Records from a data collection
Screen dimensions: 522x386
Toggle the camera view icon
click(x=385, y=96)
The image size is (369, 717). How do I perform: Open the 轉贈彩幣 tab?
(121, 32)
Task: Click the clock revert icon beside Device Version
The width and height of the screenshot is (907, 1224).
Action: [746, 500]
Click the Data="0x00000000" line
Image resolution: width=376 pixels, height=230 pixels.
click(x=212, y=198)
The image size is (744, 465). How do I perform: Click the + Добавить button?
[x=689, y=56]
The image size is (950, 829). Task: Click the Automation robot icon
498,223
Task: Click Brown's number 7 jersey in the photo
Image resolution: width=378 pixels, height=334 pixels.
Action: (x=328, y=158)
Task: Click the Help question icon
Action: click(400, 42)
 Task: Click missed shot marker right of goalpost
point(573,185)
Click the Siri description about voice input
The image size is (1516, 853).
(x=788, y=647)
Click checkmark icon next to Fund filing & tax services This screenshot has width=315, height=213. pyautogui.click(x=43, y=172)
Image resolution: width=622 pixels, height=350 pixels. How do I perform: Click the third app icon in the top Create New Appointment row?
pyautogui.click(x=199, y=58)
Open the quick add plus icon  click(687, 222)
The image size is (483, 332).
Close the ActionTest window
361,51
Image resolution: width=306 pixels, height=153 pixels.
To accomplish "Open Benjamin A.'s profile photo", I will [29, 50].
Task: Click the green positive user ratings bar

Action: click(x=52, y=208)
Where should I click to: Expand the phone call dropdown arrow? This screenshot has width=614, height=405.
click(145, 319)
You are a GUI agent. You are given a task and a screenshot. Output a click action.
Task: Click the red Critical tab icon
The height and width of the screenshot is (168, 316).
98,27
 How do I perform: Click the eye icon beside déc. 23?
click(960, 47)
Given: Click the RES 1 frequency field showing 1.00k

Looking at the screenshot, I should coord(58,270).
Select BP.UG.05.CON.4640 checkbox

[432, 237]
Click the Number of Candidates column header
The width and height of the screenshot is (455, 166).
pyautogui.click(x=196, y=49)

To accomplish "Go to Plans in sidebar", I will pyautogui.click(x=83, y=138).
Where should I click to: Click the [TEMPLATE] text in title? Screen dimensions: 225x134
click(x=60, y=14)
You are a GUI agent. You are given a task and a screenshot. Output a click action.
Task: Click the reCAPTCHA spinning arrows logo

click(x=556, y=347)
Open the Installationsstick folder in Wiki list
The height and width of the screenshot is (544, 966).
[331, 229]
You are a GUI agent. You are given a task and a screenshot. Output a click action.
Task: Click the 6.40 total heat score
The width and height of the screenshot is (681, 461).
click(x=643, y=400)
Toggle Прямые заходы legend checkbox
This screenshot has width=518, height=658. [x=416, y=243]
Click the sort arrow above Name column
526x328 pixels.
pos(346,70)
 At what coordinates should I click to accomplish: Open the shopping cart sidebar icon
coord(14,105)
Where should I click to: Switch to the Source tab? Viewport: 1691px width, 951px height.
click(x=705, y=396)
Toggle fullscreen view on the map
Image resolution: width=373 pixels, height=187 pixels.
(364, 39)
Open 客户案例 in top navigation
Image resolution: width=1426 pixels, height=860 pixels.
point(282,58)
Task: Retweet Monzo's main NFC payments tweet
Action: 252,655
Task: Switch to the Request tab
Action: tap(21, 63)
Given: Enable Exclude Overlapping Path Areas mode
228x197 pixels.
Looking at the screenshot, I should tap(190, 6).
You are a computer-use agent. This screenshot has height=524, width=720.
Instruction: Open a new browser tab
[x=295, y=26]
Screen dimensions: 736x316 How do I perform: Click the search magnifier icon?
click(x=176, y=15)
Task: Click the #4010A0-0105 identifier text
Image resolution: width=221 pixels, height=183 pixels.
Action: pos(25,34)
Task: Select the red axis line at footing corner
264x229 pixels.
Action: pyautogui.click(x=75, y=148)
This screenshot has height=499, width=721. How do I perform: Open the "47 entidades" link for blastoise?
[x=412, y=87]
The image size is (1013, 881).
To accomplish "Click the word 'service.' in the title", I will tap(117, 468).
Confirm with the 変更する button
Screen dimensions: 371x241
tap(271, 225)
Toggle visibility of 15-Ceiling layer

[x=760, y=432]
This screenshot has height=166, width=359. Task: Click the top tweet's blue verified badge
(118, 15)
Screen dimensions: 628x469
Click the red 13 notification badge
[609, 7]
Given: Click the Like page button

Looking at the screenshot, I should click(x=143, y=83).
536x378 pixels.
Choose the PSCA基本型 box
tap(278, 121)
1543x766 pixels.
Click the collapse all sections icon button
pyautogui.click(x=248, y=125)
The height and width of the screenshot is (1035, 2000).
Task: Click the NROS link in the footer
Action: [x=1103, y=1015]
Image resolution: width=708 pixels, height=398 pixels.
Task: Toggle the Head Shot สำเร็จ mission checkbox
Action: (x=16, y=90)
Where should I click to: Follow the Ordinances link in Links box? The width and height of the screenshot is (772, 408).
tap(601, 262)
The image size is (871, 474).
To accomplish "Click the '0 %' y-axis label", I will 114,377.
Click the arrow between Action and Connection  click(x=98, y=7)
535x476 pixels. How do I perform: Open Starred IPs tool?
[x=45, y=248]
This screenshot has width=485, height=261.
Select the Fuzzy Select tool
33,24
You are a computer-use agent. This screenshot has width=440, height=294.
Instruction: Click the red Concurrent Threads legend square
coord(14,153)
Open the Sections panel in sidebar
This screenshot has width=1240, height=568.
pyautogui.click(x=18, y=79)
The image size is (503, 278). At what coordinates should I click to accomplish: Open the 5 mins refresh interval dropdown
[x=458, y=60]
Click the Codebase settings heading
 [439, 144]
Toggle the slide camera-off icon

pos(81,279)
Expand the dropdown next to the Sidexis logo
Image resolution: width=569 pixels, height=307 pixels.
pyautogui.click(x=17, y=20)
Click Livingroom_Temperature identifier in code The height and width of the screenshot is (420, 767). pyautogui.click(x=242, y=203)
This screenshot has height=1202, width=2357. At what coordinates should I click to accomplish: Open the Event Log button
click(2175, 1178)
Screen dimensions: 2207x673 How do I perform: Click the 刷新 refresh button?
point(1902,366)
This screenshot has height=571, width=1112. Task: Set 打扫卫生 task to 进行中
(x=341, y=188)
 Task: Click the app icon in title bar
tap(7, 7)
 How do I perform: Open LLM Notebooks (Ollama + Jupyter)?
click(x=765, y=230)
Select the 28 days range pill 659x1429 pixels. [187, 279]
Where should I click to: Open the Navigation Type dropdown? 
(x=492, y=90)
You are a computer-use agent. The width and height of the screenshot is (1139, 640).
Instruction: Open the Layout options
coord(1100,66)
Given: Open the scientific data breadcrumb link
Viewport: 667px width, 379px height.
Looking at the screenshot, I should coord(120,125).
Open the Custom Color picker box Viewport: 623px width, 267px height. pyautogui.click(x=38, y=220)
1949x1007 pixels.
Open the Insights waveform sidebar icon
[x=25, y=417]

TASK REQUIREMENTS: Quote every line of the data above word for word, from the first line through the last.

COMPLETE OUTPUT:
Screen dimensions: 522x386
Toggle the camera view icon
click(x=385, y=96)
The image size is (369, 717). How do I perform: Open the 轉贈彩幣 tab?
(121, 32)
Task: Click the clock revert icon beside Device Version
The width and height of the screenshot is (907, 1224).
Action: [746, 500]
Click the Data="0x00000000" line
Image resolution: width=376 pixels, height=230 pixels.
click(x=212, y=198)
The image size is (744, 465). How do I perform: Click the + Добавить button?
[x=689, y=56]
The image size is (950, 829). Task: Click the Automation robot icon
498,223
Task: Click Brown's number 7 jersey in the photo
Image resolution: width=378 pixels, height=334 pixels.
Action: (x=328, y=158)
Task: Click the Help question icon
Action: click(400, 42)
 Task: Click missed shot marker right of goalpost
point(573,185)
Click the Siri description about voice input
The image size is (1516, 853).
(x=788, y=647)
Click checkmark icon next to Fund filing & tax services This screenshot has width=315, height=213. pyautogui.click(x=43, y=172)
Image resolution: width=622 pixels, height=350 pixels. How do I perform: Click the third app icon in the top Create New Appointment row?
pyautogui.click(x=199, y=58)
Open the quick add plus icon  click(687, 222)
The image size is (483, 332).
Close the ActionTest window
361,51
Image resolution: width=306 pixels, height=153 pixels.
To accomplish "Open Benjamin A.'s profile photo", I will [29, 50].
Task: Click the green positive user ratings bar

Action: click(x=52, y=208)
Where should I click to: Expand the phone call dropdown arrow? This screenshot has width=614, height=405.
click(145, 319)
You are a GUI agent. You are given a task and a screenshot. Output a click action.
Task: Click the red Critical tab icon
The height and width of the screenshot is (168, 316).
98,27
 How do I perform: Click the eye icon beside déc. 23?
click(960, 47)
Given: Click the RES 1 frequency field showing 1.00k

Looking at the screenshot, I should coord(58,270).
Select BP.UG.05.CON.4640 checkbox

[432, 237]
Click the Number of Candidates column header
The width and height of the screenshot is (455, 166).
pyautogui.click(x=196, y=49)

To accomplish "Go to Plans in sidebar", I will pyautogui.click(x=83, y=138).
Where should I click to: Click the [TEMPLATE] text in title? Screen dimensions: 225x134
click(x=60, y=14)
You are a GUI agent. You are given a task and a screenshot. Output a click action.
Task: Click the reCAPTCHA spinning arrows logo

click(x=556, y=347)
Open the Installationsstick folder in Wiki list
The height and width of the screenshot is (544, 966).
[331, 229]
You are a GUI agent. You are given a task and a screenshot. Output a click action.
Task: Click the 6.40 total heat score
The width and height of the screenshot is (681, 461).
click(x=643, y=400)
Toggle Прямые заходы legend checkbox
This screenshot has width=518, height=658. [x=416, y=243]
Click the sort arrow above Name column
526x328 pixels.
pos(346,70)
 At what coordinates should I click to accomplish: Open the shopping cart sidebar icon
coord(14,105)
Where should I click to: Switch to the Source tab? Viewport: 1691px width, 951px height.
click(x=705, y=396)
Toggle fullscreen view on the map
Image resolution: width=373 pixels, height=187 pixels.
(364, 39)
Open 客户案例 in top navigation
Image resolution: width=1426 pixels, height=860 pixels.
point(282,58)
Task: Retweet Monzo's main NFC payments tweet
Action: 252,655
Task: Switch to the Request tab
Action: tap(21, 63)
Given: Enable Exclude Overlapping Path Areas mode
228x197 pixels.
Looking at the screenshot, I should tap(190, 6).
You are a computer-use agent. This screenshot has height=524, width=720.
Instruction: Open a new browser tab
[x=295, y=26]
Screen dimensions: 736x316 How do I perform: Click the search magnifier icon?
click(x=176, y=15)
Task: Click the #4010A0-0105 identifier text
Image resolution: width=221 pixels, height=183 pixels.
Action: pos(25,34)
Task: Select the red axis line at footing corner
264x229 pixels.
Action: pyautogui.click(x=75, y=148)
This screenshot has height=499, width=721. How do I perform: Open the "47 entidades" link for blastoise?
[x=412, y=87]
The image size is (1013, 881).
To accomplish "Click the word 'service.' in the title", I will tap(117, 468).
Confirm with the 変更する button
Screen dimensions: 371x241
tap(271, 225)
Toggle visibility of 15-Ceiling layer

[x=760, y=432]
This screenshot has height=166, width=359. Task: Click the top tweet's blue verified badge
(118, 15)
Screen dimensions: 628x469
Click the red 13 notification badge
[609, 7]
Given: Click the Like page button

Looking at the screenshot, I should click(x=143, y=83).
536x378 pixels.
Choose the PSCA基本型 box
tap(278, 121)
1543x766 pixels.
Click the collapse all sections icon button
pyautogui.click(x=248, y=125)
The height and width of the screenshot is (1035, 2000).
Task: Click the NROS link in the footer
Action: [x=1103, y=1015]
Image resolution: width=708 pixels, height=398 pixels.
Task: Toggle the Head Shot สำเร็จ mission checkbox
Action: (x=16, y=90)
Where should I click to: Follow the Ordinances link in Links box? The width and height of the screenshot is (772, 408).
tap(601, 262)
The image size is (871, 474).
To accomplish "Click the '0 %' y-axis label", I will 114,377.
Click the arrow between Action and Connection  click(x=98, y=7)
535x476 pixels. How do I perform: Open Starred IPs tool?
[x=45, y=248]
This screenshot has width=485, height=261.
Select the Fuzzy Select tool
33,24
You are a computer-use agent. This screenshot has width=440, height=294.
Instruction: Click the red Concurrent Threads legend square
coord(14,153)
Open the Sections panel in sidebar
This screenshot has width=1240, height=568.
pyautogui.click(x=18, y=79)
The image size is (503, 278). At what coordinates should I click to accomplish: Open the 5 mins refresh interval dropdown
[x=458, y=60]
Click the Codebase settings heading
 [439, 144]
Toggle the slide camera-off icon

pos(81,279)
Expand the dropdown next to the Sidexis logo
Image resolution: width=569 pixels, height=307 pixels.
pyautogui.click(x=17, y=20)
Click Livingroom_Temperature identifier in code The height and width of the screenshot is (420, 767). pyautogui.click(x=242, y=203)
This screenshot has height=1202, width=2357. At what coordinates should I click to accomplish: Open the Event Log button
click(2175, 1178)
Screen dimensions: 2207x673 How do I perform: Click the 刷新 refresh button?
point(1902,366)
This screenshot has height=571, width=1112. Task: Set 打扫卫生 task to 进行中
(x=341, y=188)
 Task: Click the app icon in title bar
tap(7, 7)
 How do I perform: Open LLM Notebooks (Ollama + Jupyter)?
click(x=765, y=230)
Select the 28 days range pill 659x1429 pixels. [187, 279]
Where should I click to: Open the Navigation Type dropdown? 
(x=492, y=90)
You are a computer-use agent. The width and height of the screenshot is (1139, 640).
Instruction: Open the Layout options
coord(1100,66)
Given: Open the scientific data breadcrumb link
Viewport: 667px width, 379px height.
Looking at the screenshot, I should coord(120,125).
Open the Custom Color picker box Viewport: 623px width, 267px height. pyautogui.click(x=38, y=220)
1949x1007 pixels.
Open the Insights waveform sidebar icon
[x=25, y=417]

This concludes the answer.